### What you are asked to do
Retype the whole listing exactly.
━━━
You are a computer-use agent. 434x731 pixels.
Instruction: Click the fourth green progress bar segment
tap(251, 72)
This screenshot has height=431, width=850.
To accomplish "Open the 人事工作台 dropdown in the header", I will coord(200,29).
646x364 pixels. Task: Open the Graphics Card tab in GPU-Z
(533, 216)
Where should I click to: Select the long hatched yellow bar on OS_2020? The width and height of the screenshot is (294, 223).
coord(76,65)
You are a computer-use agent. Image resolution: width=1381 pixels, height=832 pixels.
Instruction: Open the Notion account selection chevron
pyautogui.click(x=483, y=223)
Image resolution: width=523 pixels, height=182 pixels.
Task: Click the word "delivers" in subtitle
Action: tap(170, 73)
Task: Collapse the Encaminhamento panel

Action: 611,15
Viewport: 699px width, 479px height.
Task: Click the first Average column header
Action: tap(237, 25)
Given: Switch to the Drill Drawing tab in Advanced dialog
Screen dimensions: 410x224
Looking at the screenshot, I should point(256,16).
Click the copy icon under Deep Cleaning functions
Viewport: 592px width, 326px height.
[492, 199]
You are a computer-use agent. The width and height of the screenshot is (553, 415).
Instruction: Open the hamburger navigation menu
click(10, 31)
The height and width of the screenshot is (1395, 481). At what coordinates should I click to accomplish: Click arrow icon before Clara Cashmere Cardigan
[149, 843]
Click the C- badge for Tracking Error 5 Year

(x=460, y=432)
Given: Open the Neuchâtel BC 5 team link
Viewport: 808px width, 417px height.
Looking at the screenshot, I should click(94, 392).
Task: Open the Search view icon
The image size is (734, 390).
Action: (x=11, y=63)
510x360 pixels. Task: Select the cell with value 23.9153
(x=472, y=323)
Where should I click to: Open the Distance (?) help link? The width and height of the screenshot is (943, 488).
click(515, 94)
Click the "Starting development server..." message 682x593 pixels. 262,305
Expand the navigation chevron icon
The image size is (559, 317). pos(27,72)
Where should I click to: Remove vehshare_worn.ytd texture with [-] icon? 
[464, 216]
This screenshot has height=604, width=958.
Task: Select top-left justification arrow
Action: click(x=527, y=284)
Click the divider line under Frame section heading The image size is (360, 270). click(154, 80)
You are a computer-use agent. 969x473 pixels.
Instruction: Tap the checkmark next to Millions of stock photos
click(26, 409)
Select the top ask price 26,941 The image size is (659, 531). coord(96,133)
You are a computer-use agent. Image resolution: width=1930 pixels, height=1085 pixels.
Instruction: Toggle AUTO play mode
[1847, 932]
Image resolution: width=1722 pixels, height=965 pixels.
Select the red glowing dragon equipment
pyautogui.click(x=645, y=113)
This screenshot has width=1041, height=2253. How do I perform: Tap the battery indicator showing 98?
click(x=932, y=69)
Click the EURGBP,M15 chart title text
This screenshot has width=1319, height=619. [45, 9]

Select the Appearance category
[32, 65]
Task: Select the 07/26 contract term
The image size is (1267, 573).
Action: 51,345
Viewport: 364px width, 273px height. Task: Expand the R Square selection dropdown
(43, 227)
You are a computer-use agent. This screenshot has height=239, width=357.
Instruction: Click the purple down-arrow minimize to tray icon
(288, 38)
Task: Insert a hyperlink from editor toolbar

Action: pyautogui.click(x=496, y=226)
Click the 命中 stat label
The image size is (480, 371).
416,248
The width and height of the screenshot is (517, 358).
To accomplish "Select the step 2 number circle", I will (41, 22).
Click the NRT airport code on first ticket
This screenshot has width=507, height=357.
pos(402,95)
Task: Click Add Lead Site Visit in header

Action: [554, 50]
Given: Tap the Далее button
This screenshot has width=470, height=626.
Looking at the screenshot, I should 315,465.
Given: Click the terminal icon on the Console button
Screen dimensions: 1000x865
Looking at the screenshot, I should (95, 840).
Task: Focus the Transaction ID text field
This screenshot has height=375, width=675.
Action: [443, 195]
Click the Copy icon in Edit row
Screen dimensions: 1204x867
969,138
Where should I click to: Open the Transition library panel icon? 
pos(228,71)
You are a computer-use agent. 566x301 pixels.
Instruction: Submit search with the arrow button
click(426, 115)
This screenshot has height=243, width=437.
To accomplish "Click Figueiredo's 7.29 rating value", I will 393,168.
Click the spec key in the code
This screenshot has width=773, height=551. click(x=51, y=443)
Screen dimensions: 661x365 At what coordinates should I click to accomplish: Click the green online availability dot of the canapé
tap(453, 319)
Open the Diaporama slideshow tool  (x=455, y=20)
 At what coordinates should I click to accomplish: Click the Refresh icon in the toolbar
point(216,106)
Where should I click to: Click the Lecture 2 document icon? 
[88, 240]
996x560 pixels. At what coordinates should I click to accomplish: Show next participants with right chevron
━━━
### Expected output
You are a computer-use agent. 434x731 pixels.
Instruction: Click the fourth green progress bar segment
tap(251, 72)
This screenshot has height=431, width=850.
To accomplish "Open the 人事工作台 dropdown in the header", I will coord(200,29).
646x364 pixels. Task: Open the Graphics Card tab in GPU-Z
(533, 216)
Where should I click to: Select the long hatched yellow bar on OS_2020? The width and height of the screenshot is (294, 223).
coord(76,65)
You are a computer-use agent. Image resolution: width=1381 pixels, height=832 pixels.
Instruction: Open the Notion account selection chevron
pyautogui.click(x=483, y=223)
Image resolution: width=523 pixels, height=182 pixels.
Task: Click the word "delivers" in subtitle
Action: tap(170, 73)
Task: Collapse the Encaminhamento panel

Action: 611,15
Viewport: 699px width, 479px height.
Task: Click the first Average column header
Action: tap(237, 25)
Given: Switch to the Drill Drawing tab in Advanced dialog
Screen dimensions: 410x224
Looking at the screenshot, I should point(256,16).
Click the copy icon under Deep Cleaning functions
Viewport: 592px width, 326px height.
[492, 199]
You are a computer-use agent. The width and height of the screenshot is (553, 415).
Instruction: Open the hamburger navigation menu
click(10, 31)
The height and width of the screenshot is (1395, 481). At what coordinates should I click to accomplish: Click arrow icon before Clara Cashmere Cardigan
[149, 843]
Click the C- badge for Tracking Error 5 Year

(x=460, y=432)
Given: Open the Neuchâtel BC 5 team link
Viewport: 808px width, 417px height.
Looking at the screenshot, I should click(94, 392).
Task: Open the Search view icon
The image size is (734, 390).
Action: (x=11, y=63)
510x360 pixels. Task: Select the cell with value 23.9153
(x=472, y=323)
Where should I click to: Open the Distance (?) help link? The width and height of the screenshot is (943, 488).
click(515, 94)
Click the "Starting development server..." message 682x593 pixels. 262,305
Expand the navigation chevron icon
The image size is (559, 317). pos(27,72)
Where should I click to: Remove vehshare_worn.ytd texture with [-] icon? 
[464, 216]
This screenshot has height=604, width=958.
Task: Select top-left justification arrow
Action: click(x=527, y=284)
Click the divider line under Frame section heading The image size is (360, 270). click(154, 80)
You are a computer-use agent. 969x473 pixels.
Instruction: Tap the checkmark next to Millions of stock photos
click(26, 409)
Select the top ask price 26,941 The image size is (659, 531). coord(96,133)
You are a computer-use agent. Image resolution: width=1930 pixels, height=1085 pixels.
Instruction: Toggle AUTO play mode
[1847, 932]
Image resolution: width=1722 pixels, height=965 pixels.
Select the red glowing dragon equipment
pyautogui.click(x=645, y=113)
This screenshot has width=1041, height=2253. How do I perform: Tap the battery indicator showing 98?
click(x=932, y=69)
Click the EURGBP,M15 chart title text
This screenshot has width=1319, height=619. [45, 9]

Select the Appearance category
[32, 65]
Task: Select the 07/26 contract term
The image size is (1267, 573).
Action: 51,345
Viewport: 364px width, 273px height. Task: Expand the R Square selection dropdown
(43, 227)
You are a computer-use agent. This screenshot has height=239, width=357.
Instruction: Click the purple down-arrow minimize to tray icon
(288, 38)
Task: Insert a hyperlink from editor toolbar

Action: pyautogui.click(x=496, y=226)
Click the 命中 stat label
The image size is (480, 371).
416,248
The width and height of the screenshot is (517, 358).
To accomplish "Select the step 2 number circle", I will (41, 22).
Click the NRT airport code on first ticket
This screenshot has width=507, height=357.
pos(402,95)
Task: Click Add Lead Site Visit in header

Action: [554, 50]
Given: Tap the Далее button
This screenshot has width=470, height=626.
Looking at the screenshot, I should 315,465.
Given: Click the terminal icon on the Console button
Screen dimensions: 1000x865
Looking at the screenshot, I should (95, 840).
Task: Focus the Transaction ID text field
This screenshot has height=375, width=675.
Action: [443, 195]
Click the Copy icon in Edit row
Screen dimensions: 1204x867
969,138
Where should I click to: Open the Transition library panel icon? 
pos(228,71)
You are a computer-use agent. 566x301 pixels.
Instruction: Submit search with the arrow button
click(426, 115)
This screenshot has height=243, width=437.
To accomplish "Click Figueiredo's 7.29 rating value", I will 393,168.
Click the spec key in the code
This screenshot has width=773, height=551. click(x=51, y=443)
Screen dimensions: 661x365 At what coordinates should I click to accomplish: Click the green online availability dot of the canapé
tap(453, 319)
Open the Diaporama slideshow tool  (x=455, y=20)
 At what coordinates should I click to accomplish: Click the Refresh icon in the toolbar
point(216,106)
Where should I click to: Click the Lecture 2 document icon? 
[88, 240]
996x560 pixels. At what coordinates should I click to accomplish: Show next participants with right chevron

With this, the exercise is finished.